The larger conflict approaching the territory, Lillie helpfully offers in narration, “became known as the First World War.” You can never be too careful with historical dramas these days—when I’ve taught “All The President’s Men” in recent years I’ve had to give my young students lengthy explanations of Watergate, although this semester for some reason they seem relatively up on it. As newsreel footage fills in some blanks, in the plot here and there, Lillie continues to fill in the blanks: “The Ottomans took measures to stamp out Armenian rebels.” Good thing I wasn’t drinking anything when that line came up; there would have been a tremendous spit take. Imagine watching a movie about Germany in 1938, and right before the depiction of Kristallnacht, a narrator says, “The German people took measures to remove the yoke of Jewish oppression,” or some such thing. This movie’s determination to be the first Western depiction of the Great War as it played out in the Near East brings up the thorny issue of the Armenian Genocide. The fact of this movie being co-produced by Turkish concerns, and the continuing denial of the Armenian Genocide by Turkey, have certainly determined the movie’s treatment of this atrocity.

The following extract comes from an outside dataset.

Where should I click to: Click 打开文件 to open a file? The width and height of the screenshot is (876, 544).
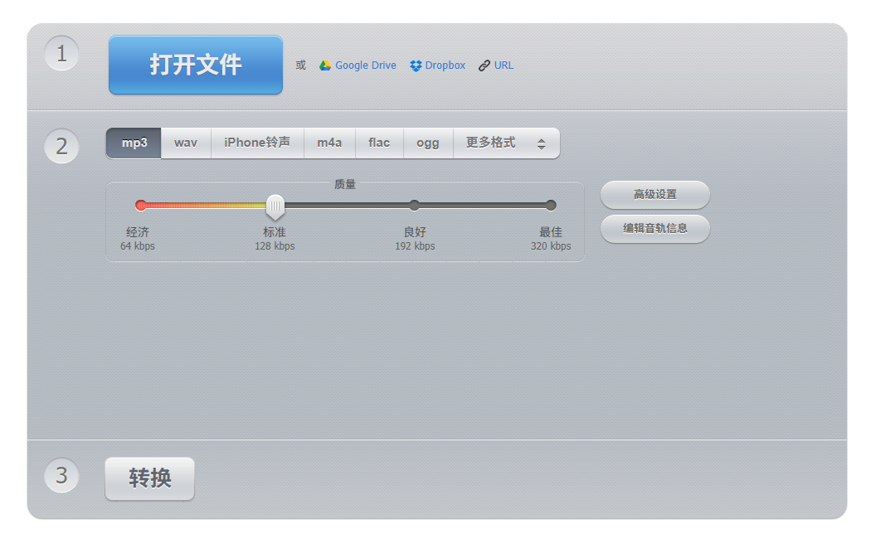coord(195,65)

This threw me for a loop, but even had it not, the progress of the then-taboo Muslim/Christian romance of Ismail and Lillie is handled in so perfunctory a manner as to leave me completely indifferent. Which is strange. The movie’s direction, by Joseph Ruben, is as cogent and confidently paced as anything the director of “The Stepfather” and “True Believer” has done. Stockwell’s script, which continues to lay eggs like “This is not a request. I am ordering you to free these people” is a big part of the problem, but there’s also a fatal lack of chemistry between the romantic leads. As for odd man out Hartnett, the most distinctive thing about his presence here is that when he wears Dr. Jude’s wire-rimmed spectacles he looks rather like young Tom Skerritt. As for Kingsley, he appears disinclined to do more than deliver the material that’s been given to him. Can’t say I blame him.